Run (7am, 50*): 12 miles, 1:37:44
Average mile time: 7:58 (7 of the 12 miles were within 10 seconds either way of this time, and all 12 were within 20 seconds either way)
Fastest mile time (4): 7:42 (this was down Franklin Road towards town, mostly downhill)
Slowest mile time (11): 8:17 (this was a run/walk mile down GGPatton Rd)
Water break: mile 8.5 at a bubbler (appx. 4-6 oz)
Average HR: appx. 155 (that's really good)
Max HR: appx 180 (the first few miles were definitely higher HR than the last few; every time I slowed down at all my HR dropped, and every time my HR dropped I slowed down some)

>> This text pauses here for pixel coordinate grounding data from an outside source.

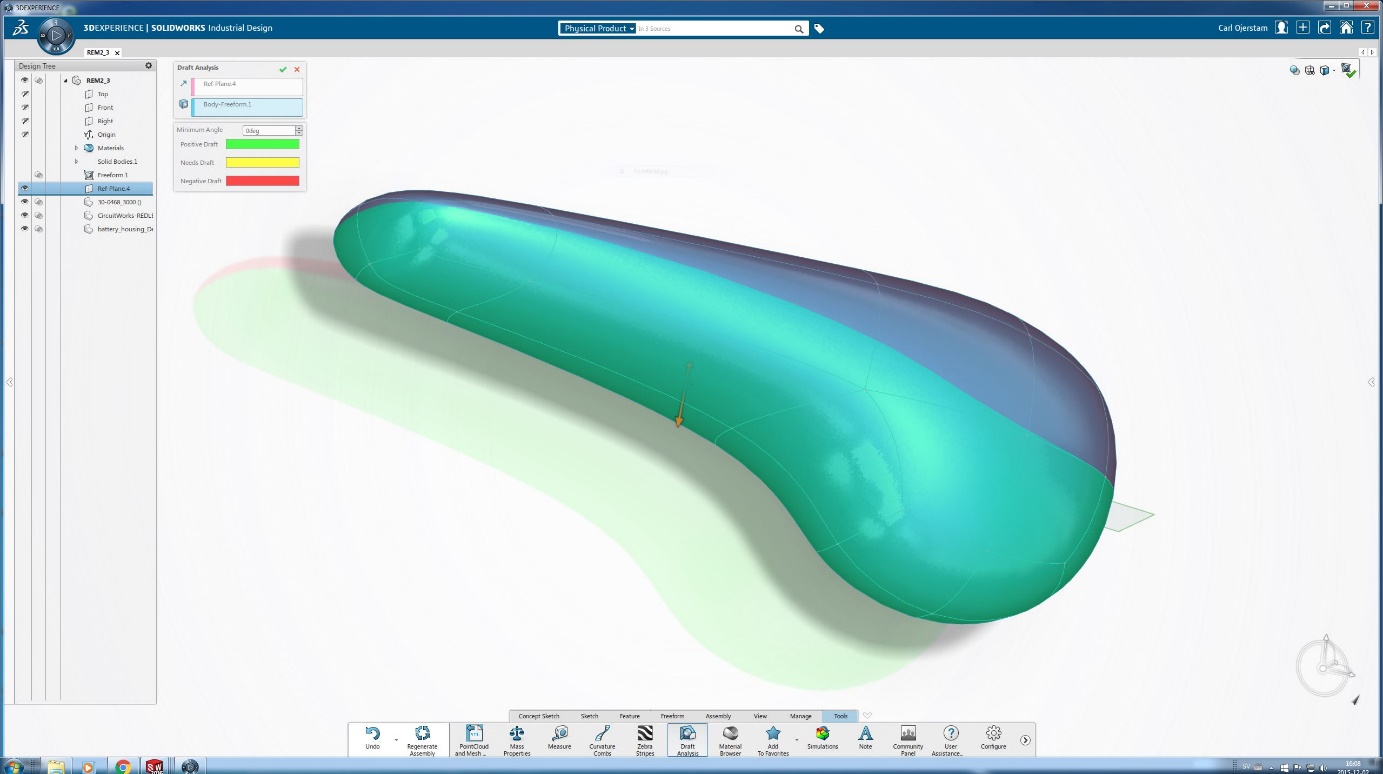Hide the CircuitWorks REDLI component
This screenshot has width=1383, height=774.
[x=24, y=214]
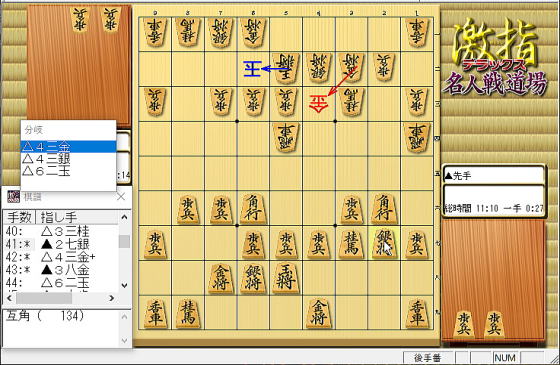Click a captured pawn in sente's hand
Viewport: 560px width, 365px height.
point(464,324)
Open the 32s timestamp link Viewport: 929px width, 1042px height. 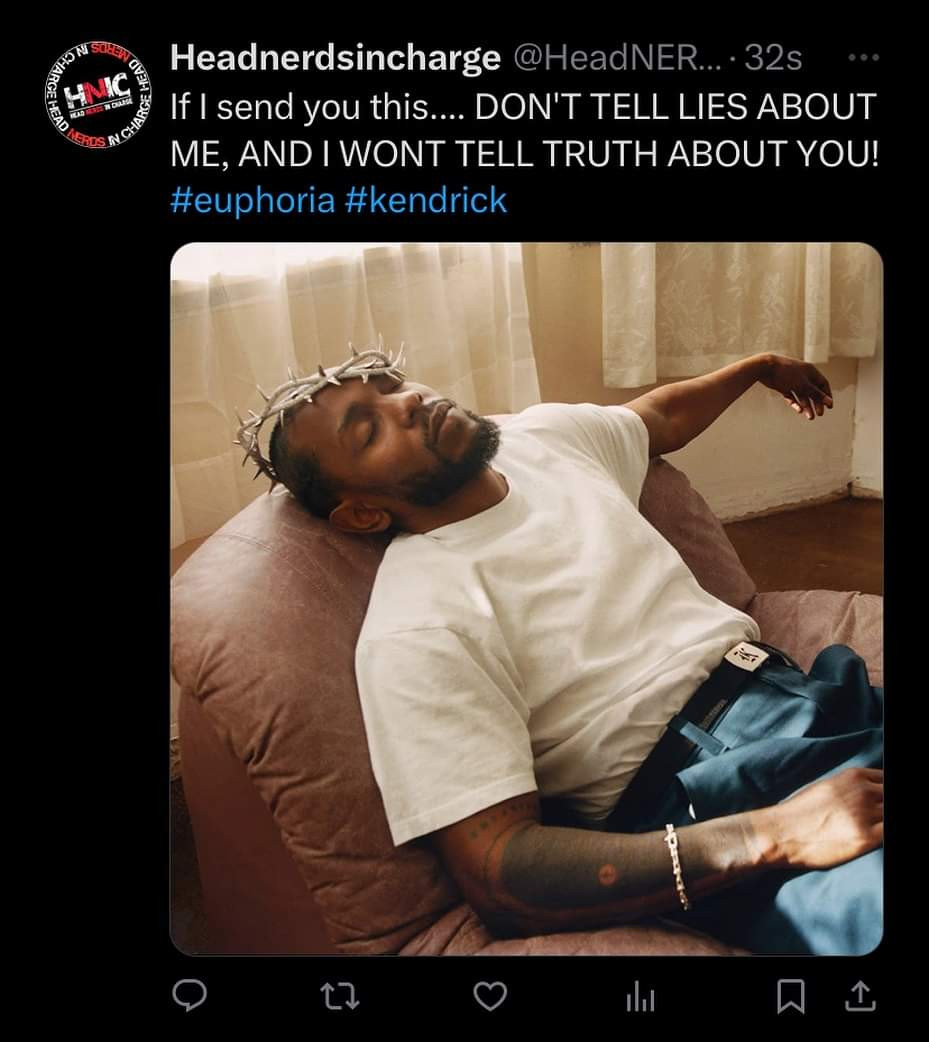(773, 58)
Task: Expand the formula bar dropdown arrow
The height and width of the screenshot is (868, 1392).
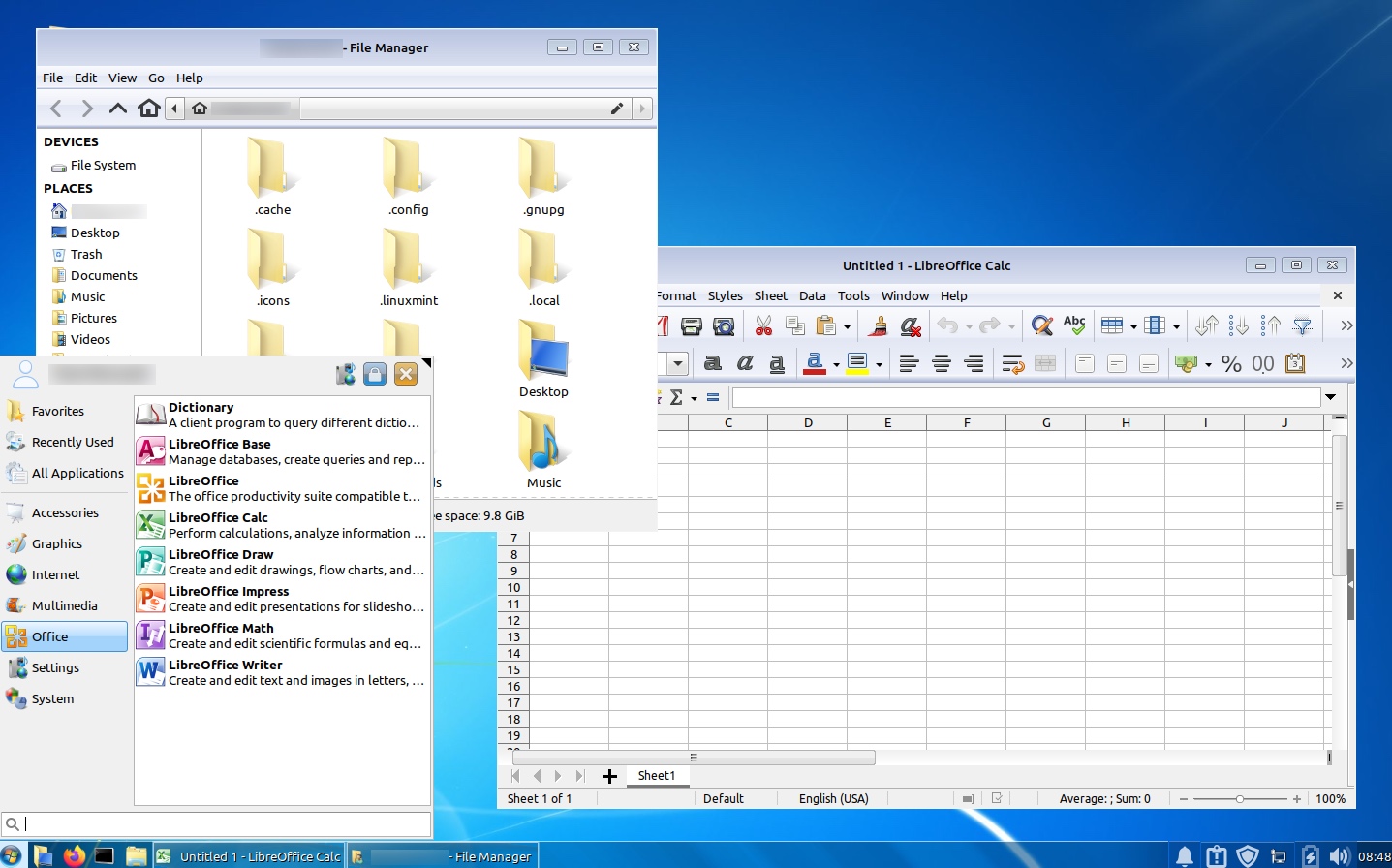Action: [1331, 397]
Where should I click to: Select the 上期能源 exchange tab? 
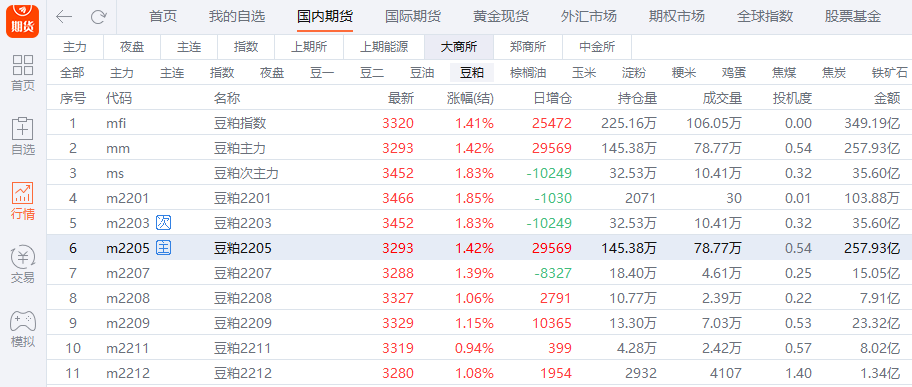click(384, 47)
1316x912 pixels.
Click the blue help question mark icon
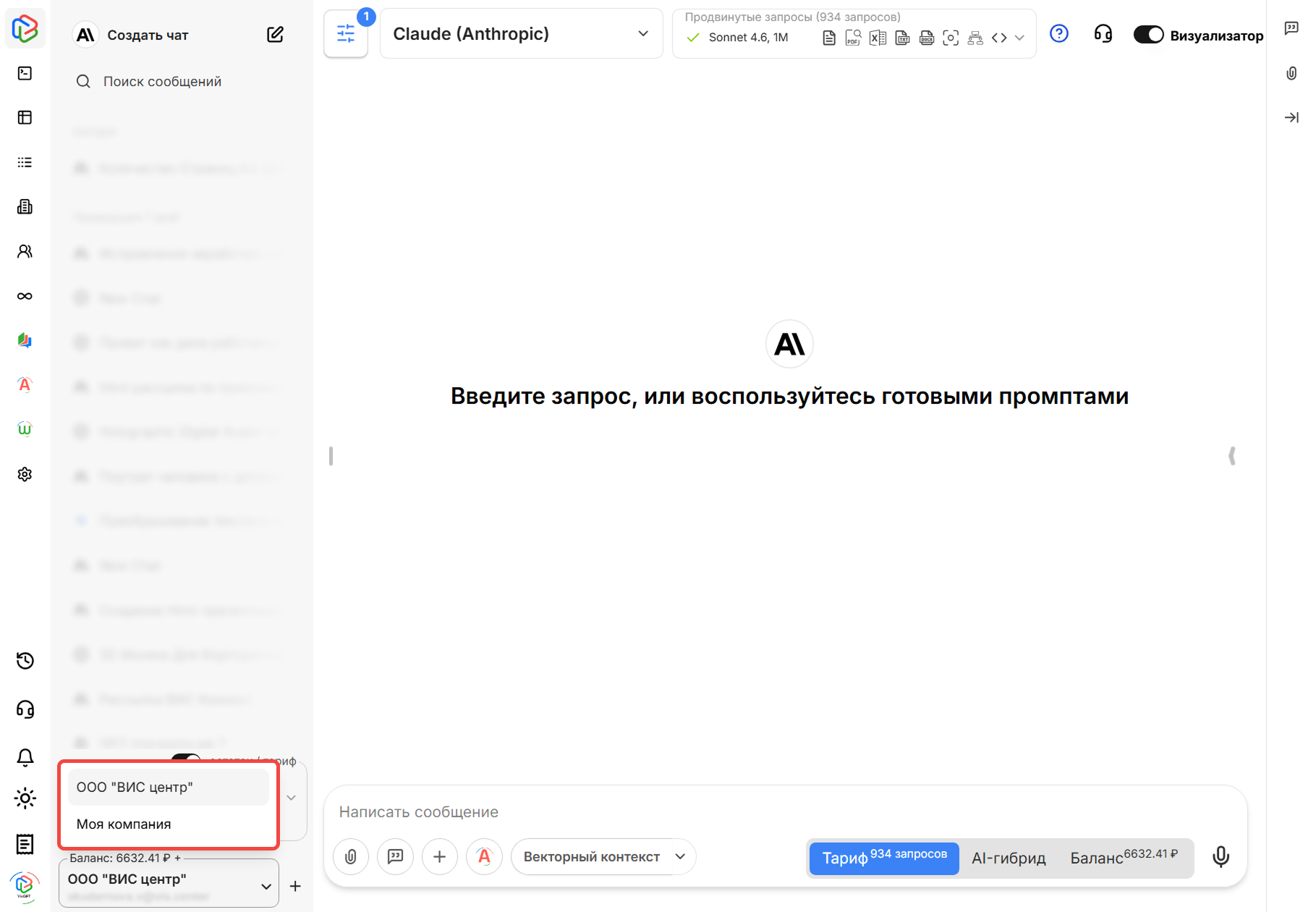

Recovery (8:50, after stretching): protein shake (banana, milk, scoop of protein, homemade almond butter, flax seed, ice cubes), 13 oz total
Weather: 50* and slightly sunny
I'm not sure what to think about this run. I was supposed to run 10-15 miles at an 8:48/mile pace. I did the 10-15, but I wasn't really on the pace at all. However, I was faster than prescribed. I don't know, though, if I could have kept that up for another 14 miles (at a 7:58 pace, I would finish a marathon in 3:27, well under my 3:40 goal to qualify for Boston. Also, does this mean I should be running 5Ks and 10Ks at a faster pace? This will be an interesting off season.
ISOs (the 5-minute workouts are my favorite. Hah):
- Pull up--1:30, again, same as last time; the next 3:30 was crazy hard, even with my foot on a stool in front of me. My arms nearly refused to hold me up.
- Dip--:45-:60 (not too sure); this one was WAY better than last time, although my arms still refused to hold me up the whole time, and I had to put a foot down. A couple times, I actually had to let go because I absolutely could not stay up.
- Curl--8-lb weights, 2:56, which was :56 longer than last time. Even after I dropped the weights, I kept working.
- Crate crunch--5 minutes
- Lunge right--1:40 (1:30 last time), then worked with my back knee down the rest of the time. The good thing about this one was that my HR was up around 130 the majority of the time.
- Lunge left--1:30 (1:30 last time); pretty much mirrored the previous leg.
- Hamstring--5 minutes
- Wall squat--2 minutes (2:10 last time); the last :30, I really really really pushed to stay up because my legs were so shaky. But I did it!